Alternative orthography of the Ukrainian language

Hrinchenkivka (Грінченківка) or hrinchevychivka (Грінчевичівка) was Ukrainian orthography introduced by Borys Hrinchenko’s Ukrainian-Russian dictionary in 1907.

== Orthography ==
In the preface to his Russian-Ukrainian dictionary, Hrinchenko noted that his publication used "in Ukrainian parallels" spelling from the "Dictionary of the Russian Language" compiled by the Second Department of the Imperial Academy of Sciences, as well as the Ukrainian orthography of 1904 to be adopted in Transnistrian Ukraine.

Hrinchenko adopted elements of the 1904 spelling such as the use of йо, ьо and apostrophes, in particular the use of the apostrophe and after labial consonants before є, ї, я, ю, that use only і after soft consonants, and so on.

However, Hrinchenko introduced significant changes to the Ukrainian orthography of 1904. Contrary to the orthography adopted in 1904 in Transnistrian Ukraine NTSh in Lviv, Hrinchenko printed a large group of common names, according to the Dnieper pronunciation, with the initial letter и: идол, ижиця, икати, илкий, инакий and derived from it, индик, иржа, Ирід (Ирод), искра, ич.

== Legacy ==
Almost unchanged, Hrinchenkivka was used by Ye. Tymchenko to write his dictionary of 1907, Ukrainian Grammar.

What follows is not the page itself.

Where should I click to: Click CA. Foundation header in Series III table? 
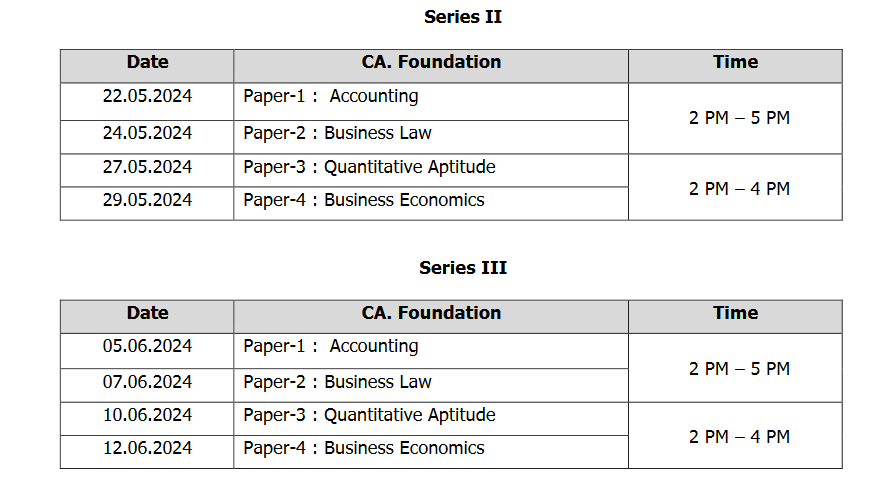(431, 313)
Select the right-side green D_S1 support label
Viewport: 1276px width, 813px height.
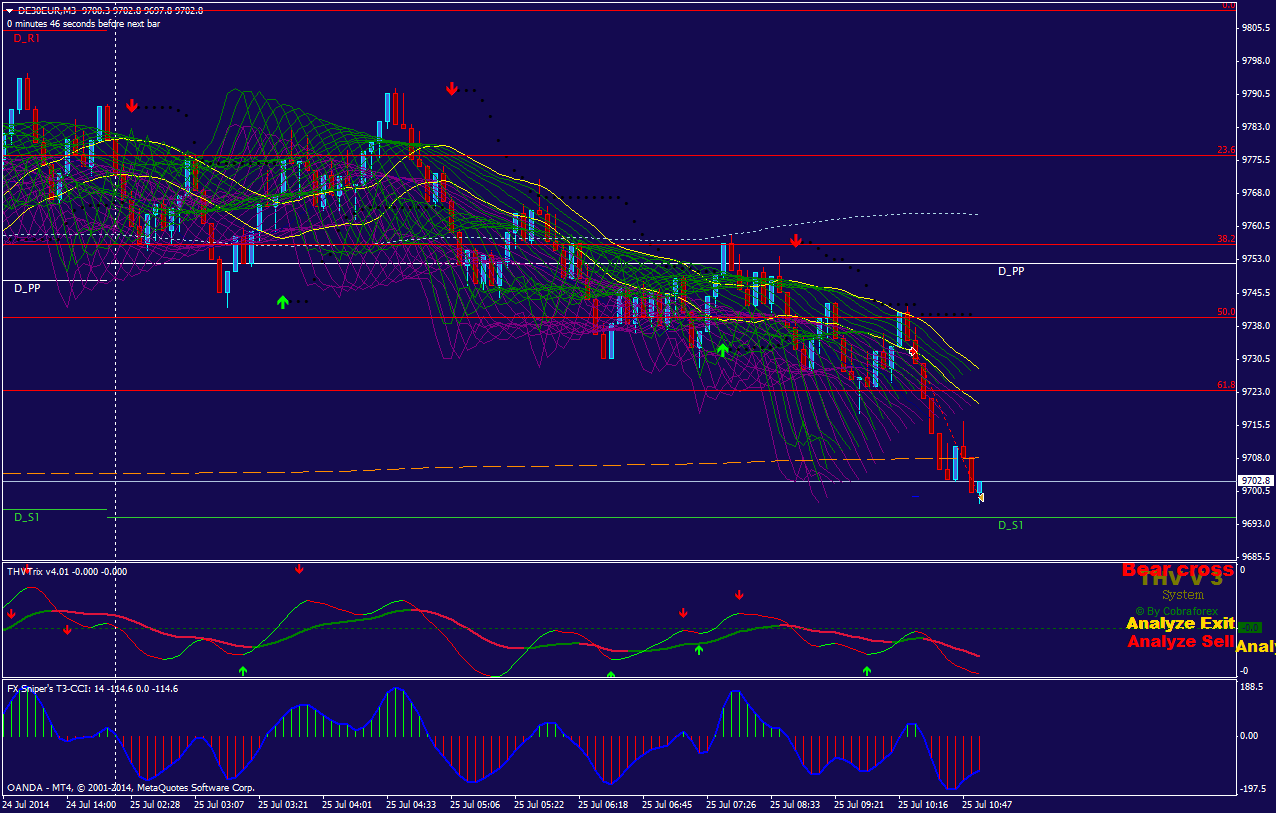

Ilarion Ohiienko said about the role of B. Hrinchenko: "The spelling of this dictionary was accepted in all Ukrainian editions and publications. This spelling, as follows from the collective work of writers of the entire 19th century and the entire Ukrainian people, has prevailed in Ukraine and remains with us to this day." B. Hrinchenko adopted everything that was rational in earlier work, that corresponded to the nature of the Ukrainian language, and gave Ukrainian spelling a national face. However, this spelling was not used in all details. For example, in the Russian-Ukrainian dictionary of geographical terminology, compiled by the Nature Commission of the Ukrainian Society of School Education (1917), the apostrophe is not used.